> **EXCERTO DO TEXTO**
--

Com base nessa experiência, quis “abrir um parêntesis” na conversa com o PÚBLICO: “Quando há uma empresa que se queixa constantemente que não pode pagar um salário mínimo, devemos provavelmente questionar que papel é que ela tem na sociedade. Porque se não tem capacidade para pagar um salário mínimo, então talvez não haja grande razão para a sua existência e é preferível que deixe de existir, algo que os políticos e governantes têm muita aversão em deixar acontecer. Eles preferem deixá-las viver artificialmente até à eternidade. Seria preferível, a meu ver, ser o Estado a suportar [o desemprego], até porque já ia suportar a empresa de qualquer maneira, mas dando uma grande requalificação às pessoas. Depois, se ali houver, de facto, uma oportunidade de mercado, então vão surgir outras empresas mais eficientes.”

“Já somos dos países que trabalham mais horas. O aumento da produtividade tem mais a ver com inovação, criatividade e melhor gestão”, prossegue. “O grande desafio é estarmos esmagados em cadeias de valor que não dominamos nem estamos na parte de maior valor acrescentado. Há uma desadequação de competências e verifica-se que o desemprego jovem, que vinha a cair, voltou a crescer com a pandemia e ainda não deu a volta. Se formos ver quais são os países onde o ensino básico ou secundário paga melhor do que os cursos superiores de Portugal, são os mesmos que estão no topo da produtividade”, reforça.

Como se chega lá? “O nosso objectivo não é ser prescritivos quanto às soluções, mas sim trazer mais substância ao debate com factos.”

Prémio no rendimento pela educação tem estado a cair

Alanis Morissette, António Damásio, Durão Barroso e António Horta Osório são alguns dos oradores convidados para uma tarde em que se vai falar de salários, produtividade e qualificações – o "triângulo virtuoso" de que o país precisa – e de outros temas como saúde mental, bolsas, formação de adultos (até porque somos o país com a maior disparidade educativa entre gerações na Europa), mobilidade profissional. Incontornável ainda, o impacto da pandemia – os seus "efeitos contidos no mercado de trabalho", mas "profundos e de longo alcance" na educação.

Também se vai falar de metas, como a de levar Portugal do 16.º para o 10.º lugar dos países com maior peso do emprego em sectores tecnológicos e intensivos em conhecimento. O objectivo deve ser o de transformar Portugal numa sociedade do conhecimento e para chegar aí em 2040 é preciso saber onde estamos. 

Este modelo de relatório anual, patrocinado pela Fundação José Neves e apresentado presencialmente e online com caras conhecidas, foi estreado em 2021, com um documento que depois foi considerado "um retrato de um país ameaçado pelo marasmo".

Mostrava que os jovens licenciados tiveram a maior quebra salarial na década passada: 17%. A edição deste ano actualiza esta informação: jovens licenciados viram o salário recuar 15%; entre mestres, a queda foi de 12%; entre os mestres e os doutorados foi de 22% na última década.

--

> **Itens de uma fonte de dados**
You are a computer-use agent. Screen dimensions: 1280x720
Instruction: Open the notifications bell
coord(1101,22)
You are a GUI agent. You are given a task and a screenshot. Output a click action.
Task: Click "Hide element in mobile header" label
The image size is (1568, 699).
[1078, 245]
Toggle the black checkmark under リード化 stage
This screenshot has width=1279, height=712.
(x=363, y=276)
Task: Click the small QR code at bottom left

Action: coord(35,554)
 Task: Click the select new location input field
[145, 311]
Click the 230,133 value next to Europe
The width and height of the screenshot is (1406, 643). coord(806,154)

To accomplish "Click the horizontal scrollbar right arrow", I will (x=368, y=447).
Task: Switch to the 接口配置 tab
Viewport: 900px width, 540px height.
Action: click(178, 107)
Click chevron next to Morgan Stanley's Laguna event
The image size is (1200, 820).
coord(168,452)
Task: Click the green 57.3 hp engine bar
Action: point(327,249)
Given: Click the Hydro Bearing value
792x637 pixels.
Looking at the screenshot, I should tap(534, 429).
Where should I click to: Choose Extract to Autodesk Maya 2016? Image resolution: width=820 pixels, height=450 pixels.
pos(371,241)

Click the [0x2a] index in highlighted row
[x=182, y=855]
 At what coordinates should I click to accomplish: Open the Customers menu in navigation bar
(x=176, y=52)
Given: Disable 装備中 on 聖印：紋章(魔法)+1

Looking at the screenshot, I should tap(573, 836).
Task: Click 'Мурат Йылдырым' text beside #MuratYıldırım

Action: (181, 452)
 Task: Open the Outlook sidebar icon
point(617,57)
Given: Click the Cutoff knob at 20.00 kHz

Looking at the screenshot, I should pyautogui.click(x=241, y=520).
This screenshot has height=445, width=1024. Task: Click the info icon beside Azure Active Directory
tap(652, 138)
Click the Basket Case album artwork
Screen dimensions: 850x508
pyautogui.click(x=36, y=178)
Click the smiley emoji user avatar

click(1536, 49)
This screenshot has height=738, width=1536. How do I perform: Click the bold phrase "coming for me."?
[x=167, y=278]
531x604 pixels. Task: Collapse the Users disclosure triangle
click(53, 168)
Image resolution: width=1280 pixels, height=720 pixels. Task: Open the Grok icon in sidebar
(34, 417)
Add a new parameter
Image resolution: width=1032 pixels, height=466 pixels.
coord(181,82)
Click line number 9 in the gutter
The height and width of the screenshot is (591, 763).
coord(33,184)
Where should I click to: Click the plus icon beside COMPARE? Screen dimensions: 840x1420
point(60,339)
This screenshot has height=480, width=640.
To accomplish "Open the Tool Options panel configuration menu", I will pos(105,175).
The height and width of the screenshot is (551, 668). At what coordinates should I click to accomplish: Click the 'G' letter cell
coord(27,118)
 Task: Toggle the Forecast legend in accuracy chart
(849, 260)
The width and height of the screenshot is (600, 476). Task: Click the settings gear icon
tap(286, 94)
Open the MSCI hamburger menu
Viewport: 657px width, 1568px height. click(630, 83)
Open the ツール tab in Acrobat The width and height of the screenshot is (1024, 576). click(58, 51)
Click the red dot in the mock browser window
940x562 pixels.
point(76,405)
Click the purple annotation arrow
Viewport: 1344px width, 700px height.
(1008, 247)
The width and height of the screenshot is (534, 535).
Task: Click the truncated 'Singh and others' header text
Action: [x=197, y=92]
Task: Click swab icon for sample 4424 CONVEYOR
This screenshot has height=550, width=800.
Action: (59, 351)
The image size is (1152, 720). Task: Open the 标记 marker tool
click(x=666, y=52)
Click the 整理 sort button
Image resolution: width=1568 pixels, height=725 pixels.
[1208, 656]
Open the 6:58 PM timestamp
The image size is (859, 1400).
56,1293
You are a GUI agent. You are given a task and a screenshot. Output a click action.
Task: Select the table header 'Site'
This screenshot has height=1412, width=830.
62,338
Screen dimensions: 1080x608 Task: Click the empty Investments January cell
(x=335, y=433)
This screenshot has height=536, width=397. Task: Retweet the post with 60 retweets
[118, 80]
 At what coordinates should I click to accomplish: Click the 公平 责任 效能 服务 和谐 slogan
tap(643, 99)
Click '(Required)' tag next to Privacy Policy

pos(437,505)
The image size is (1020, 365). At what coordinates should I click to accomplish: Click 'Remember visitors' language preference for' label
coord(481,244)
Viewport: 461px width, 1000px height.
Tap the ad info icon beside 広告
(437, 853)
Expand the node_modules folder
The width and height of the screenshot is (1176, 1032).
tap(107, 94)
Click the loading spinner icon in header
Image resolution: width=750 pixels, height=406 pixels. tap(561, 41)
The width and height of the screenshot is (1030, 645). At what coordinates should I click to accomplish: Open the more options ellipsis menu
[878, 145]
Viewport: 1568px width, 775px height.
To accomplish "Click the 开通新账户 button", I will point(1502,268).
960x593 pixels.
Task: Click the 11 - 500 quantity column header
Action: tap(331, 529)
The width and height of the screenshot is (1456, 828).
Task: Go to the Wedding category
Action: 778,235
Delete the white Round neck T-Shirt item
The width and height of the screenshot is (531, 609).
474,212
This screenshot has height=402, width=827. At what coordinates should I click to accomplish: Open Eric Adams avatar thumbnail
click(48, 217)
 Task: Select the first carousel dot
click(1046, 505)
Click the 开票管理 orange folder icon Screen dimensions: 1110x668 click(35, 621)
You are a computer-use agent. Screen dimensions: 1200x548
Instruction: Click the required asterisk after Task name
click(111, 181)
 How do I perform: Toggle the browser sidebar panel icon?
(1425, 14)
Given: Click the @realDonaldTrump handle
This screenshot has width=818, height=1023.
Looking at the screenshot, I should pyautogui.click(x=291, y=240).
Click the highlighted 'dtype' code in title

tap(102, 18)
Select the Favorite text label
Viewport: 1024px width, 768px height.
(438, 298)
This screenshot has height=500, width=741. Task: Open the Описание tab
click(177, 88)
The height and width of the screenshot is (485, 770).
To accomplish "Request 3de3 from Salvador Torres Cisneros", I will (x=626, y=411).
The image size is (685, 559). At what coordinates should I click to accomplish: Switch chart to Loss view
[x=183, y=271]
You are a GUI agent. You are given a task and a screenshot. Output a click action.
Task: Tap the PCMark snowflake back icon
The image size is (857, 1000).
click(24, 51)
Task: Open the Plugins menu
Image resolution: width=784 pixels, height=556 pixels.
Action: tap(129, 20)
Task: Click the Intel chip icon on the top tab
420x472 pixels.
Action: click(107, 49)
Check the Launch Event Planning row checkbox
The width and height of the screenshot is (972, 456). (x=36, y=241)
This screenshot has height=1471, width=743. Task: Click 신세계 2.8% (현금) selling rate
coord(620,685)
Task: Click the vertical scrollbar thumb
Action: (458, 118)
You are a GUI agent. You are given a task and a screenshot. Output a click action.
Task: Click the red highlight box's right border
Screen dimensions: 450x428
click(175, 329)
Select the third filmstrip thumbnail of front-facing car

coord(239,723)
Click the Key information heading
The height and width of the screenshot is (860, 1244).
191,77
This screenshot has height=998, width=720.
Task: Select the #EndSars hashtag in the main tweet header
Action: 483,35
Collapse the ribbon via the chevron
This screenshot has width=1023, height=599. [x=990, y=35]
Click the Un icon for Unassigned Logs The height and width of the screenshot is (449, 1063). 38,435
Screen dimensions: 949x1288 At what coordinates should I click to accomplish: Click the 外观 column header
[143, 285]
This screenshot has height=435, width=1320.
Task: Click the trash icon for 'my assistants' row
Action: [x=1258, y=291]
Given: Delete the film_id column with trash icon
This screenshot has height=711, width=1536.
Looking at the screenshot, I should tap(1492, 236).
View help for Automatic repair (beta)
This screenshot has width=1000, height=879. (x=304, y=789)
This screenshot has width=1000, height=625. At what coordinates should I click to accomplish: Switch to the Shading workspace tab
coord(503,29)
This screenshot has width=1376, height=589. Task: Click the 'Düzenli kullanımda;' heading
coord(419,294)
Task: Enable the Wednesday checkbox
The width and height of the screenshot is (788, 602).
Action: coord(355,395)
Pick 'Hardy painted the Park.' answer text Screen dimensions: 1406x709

--

Repita do texto sobre salários e produtividade o trecho entre “Também se vai” e “saber onde estamos.”, ambos incluídos. As linhas não têm aqui qualquer função.

Também se vai falar de metas, como a de levar Portugal do 16.º para o 10.º lugar dos países com maior peso do emprego em sectores tecnológicos e intensivos em conhecimento. O objectivo deve ser o de transformar Portugal numa sociedade do conhecimento e para chegar aí em 2040 é preciso saber onde estamos.